No siempre resulta fácil diferenciar a los escritores románticos de los no románticos. Sus posiciones son muy variadas, e incluso se dan en ellos contradicciones entre la actitud política y sus posicionamientos estéticos (e incluso, en el terreno literario, a veces difieren sus ideas teóricas y su práctica). Así, nos encontramos con autores que todavía pueden ser considerados neoclásicos (Bretón de los Herreros); otros cuyas obras presentan rasgos eclécticos, neoclásicos y románticos (Martínez de la Rosa, Larra); hay algunos neoclásicos en sus comienzos que se pasan, a veces con matices, al Romanticismo (el duque de Rivas, Espronceda); otros plenamente románticos (Gil y Carrasco, García Gutiérrez, Hartzenbusch, Zorrilla, Navarro Villoslada…); y, en fin, los costumbristas (Mesonero Romanos, Estébanez Calderón).

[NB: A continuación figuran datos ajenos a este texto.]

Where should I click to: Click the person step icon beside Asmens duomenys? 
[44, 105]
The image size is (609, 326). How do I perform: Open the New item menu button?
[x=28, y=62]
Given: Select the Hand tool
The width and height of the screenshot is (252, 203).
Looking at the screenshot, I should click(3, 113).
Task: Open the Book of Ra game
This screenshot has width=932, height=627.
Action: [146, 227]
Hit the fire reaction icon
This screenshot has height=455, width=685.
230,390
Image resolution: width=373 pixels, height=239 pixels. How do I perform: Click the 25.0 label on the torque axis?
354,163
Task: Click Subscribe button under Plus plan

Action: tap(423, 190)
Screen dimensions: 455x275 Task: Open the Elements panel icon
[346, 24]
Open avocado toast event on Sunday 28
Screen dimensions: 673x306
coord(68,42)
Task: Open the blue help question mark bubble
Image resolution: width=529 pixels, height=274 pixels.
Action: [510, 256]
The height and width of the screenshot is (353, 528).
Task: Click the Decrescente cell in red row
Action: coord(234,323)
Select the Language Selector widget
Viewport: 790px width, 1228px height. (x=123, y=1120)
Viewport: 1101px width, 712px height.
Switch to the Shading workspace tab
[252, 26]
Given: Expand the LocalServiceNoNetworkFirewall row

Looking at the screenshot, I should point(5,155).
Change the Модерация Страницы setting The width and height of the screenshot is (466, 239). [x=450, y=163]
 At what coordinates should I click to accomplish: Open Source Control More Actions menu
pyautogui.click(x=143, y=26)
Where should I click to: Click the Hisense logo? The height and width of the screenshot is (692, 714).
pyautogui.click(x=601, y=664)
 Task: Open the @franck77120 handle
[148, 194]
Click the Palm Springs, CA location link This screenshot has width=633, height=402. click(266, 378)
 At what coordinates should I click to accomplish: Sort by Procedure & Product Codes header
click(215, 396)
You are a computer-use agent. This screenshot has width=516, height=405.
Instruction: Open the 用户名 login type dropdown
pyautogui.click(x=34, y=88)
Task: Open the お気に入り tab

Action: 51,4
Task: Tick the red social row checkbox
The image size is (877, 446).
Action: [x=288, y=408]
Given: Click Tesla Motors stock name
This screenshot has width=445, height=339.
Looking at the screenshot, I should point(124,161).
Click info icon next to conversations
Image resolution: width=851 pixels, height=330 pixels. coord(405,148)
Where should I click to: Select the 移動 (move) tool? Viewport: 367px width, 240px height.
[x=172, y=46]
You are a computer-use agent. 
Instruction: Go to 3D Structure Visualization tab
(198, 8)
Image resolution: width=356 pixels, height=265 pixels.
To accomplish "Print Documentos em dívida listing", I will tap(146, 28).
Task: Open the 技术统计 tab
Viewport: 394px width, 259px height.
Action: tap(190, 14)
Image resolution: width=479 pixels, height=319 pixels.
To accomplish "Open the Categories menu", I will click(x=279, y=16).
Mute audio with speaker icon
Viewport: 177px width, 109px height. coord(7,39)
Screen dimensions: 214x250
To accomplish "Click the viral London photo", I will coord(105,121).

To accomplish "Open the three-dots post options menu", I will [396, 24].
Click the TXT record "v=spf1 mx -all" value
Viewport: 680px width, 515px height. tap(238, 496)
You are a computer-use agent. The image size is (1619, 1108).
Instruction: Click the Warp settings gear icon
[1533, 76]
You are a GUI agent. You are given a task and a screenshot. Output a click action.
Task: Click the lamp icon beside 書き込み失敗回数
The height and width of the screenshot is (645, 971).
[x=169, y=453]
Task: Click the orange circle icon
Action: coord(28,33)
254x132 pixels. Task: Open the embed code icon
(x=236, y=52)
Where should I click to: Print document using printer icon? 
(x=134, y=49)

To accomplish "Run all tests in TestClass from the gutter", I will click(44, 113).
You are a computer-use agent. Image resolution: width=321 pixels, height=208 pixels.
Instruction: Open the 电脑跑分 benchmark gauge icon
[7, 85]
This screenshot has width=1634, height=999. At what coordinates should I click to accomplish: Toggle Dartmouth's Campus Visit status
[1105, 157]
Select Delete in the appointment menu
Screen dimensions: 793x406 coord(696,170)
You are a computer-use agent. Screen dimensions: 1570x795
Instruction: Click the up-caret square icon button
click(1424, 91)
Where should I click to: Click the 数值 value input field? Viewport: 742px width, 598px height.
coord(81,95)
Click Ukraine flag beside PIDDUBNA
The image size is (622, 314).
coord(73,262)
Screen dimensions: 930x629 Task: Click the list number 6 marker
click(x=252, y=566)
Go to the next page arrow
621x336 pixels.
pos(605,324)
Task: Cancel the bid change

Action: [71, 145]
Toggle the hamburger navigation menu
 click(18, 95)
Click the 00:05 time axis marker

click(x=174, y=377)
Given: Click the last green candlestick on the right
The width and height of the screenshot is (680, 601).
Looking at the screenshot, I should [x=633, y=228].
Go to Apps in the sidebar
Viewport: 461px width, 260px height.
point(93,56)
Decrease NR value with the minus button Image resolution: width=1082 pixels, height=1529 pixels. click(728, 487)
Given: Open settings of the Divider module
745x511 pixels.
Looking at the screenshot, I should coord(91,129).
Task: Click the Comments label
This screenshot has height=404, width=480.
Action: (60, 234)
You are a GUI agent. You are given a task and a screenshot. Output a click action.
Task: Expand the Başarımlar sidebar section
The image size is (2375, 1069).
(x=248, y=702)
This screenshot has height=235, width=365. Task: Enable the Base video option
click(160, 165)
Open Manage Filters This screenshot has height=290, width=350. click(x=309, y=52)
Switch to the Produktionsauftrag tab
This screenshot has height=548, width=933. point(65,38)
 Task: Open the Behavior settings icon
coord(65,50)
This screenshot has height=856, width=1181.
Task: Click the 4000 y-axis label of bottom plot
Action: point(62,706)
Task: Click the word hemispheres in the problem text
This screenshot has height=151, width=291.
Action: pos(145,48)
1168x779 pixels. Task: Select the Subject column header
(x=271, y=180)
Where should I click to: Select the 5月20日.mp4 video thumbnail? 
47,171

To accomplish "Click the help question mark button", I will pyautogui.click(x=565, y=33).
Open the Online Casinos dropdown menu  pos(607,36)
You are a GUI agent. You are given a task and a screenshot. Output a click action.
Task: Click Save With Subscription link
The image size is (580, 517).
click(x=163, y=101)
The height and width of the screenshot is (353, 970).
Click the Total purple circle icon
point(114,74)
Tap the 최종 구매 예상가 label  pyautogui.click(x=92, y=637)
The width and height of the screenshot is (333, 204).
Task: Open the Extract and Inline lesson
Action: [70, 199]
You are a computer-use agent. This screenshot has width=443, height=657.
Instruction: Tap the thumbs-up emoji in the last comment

Desde otro punto de vista, se ha señalado la existencia de dos tipos de Romanticismo: el Romanticismo tradicional (cristiano, nacional), que está representado por Schlegel, Novalis, Scott, Chateaubriand, y en España por Böhl de Faber, el duque de Rivas, Zorrilla o Navarro Villoslada; y el Romanticismo liberal, cuyos paladines son lord Byron, Victor Hugo, Alejandro Dumas, Alfredo de Vigny y, entre los españoles, Espronceda, Gil de Zárate o Hartzenbusch.

Como ya señalamos, el triunfo pleno del Romanticismo se produce hacia el año 1834, que ha sido considerado por la crítica como un annus mirabilis dada la acumulación de importantes publicaciones y estrenos: La conjuración de Venecia, de Martínez de la Rosa; Macías y El doncel de don Enrique el Doliente, de Larra; El moro expósito, del duque de Rivas.

En los años siguientes podemos destacar los siguientes títulos:

  • 1835 Don Álvaro o la fuerza del sino, del duque de Rivas.
  • 1836 El trovador, de García Gutiérrez.
  • 1837 Los amantes de Teruel, de Hartzenbusch.
  • 1840 Poesías, de Espronceda.
  • 1841 Romances históricos, del Duque de Rivas; Cantos del trovador, de Zorrilla.
  • 1844 Don Juan Tenorio, de Zorrilla; El señor de Bembibre, de Gil y Carrasco[1].


[1] Esta entrada está extractada de la introducción a José de Espronceda, El estudiante de Salamanca, ed. de Mariela Insúa Cereceda y Carlos Mata Induráin, Madrid, Cooperación Editorial, 2005 (col. Clásicos Populares, 14). Considérese, por tanto, el texto como coautoría de Insúa y Mata.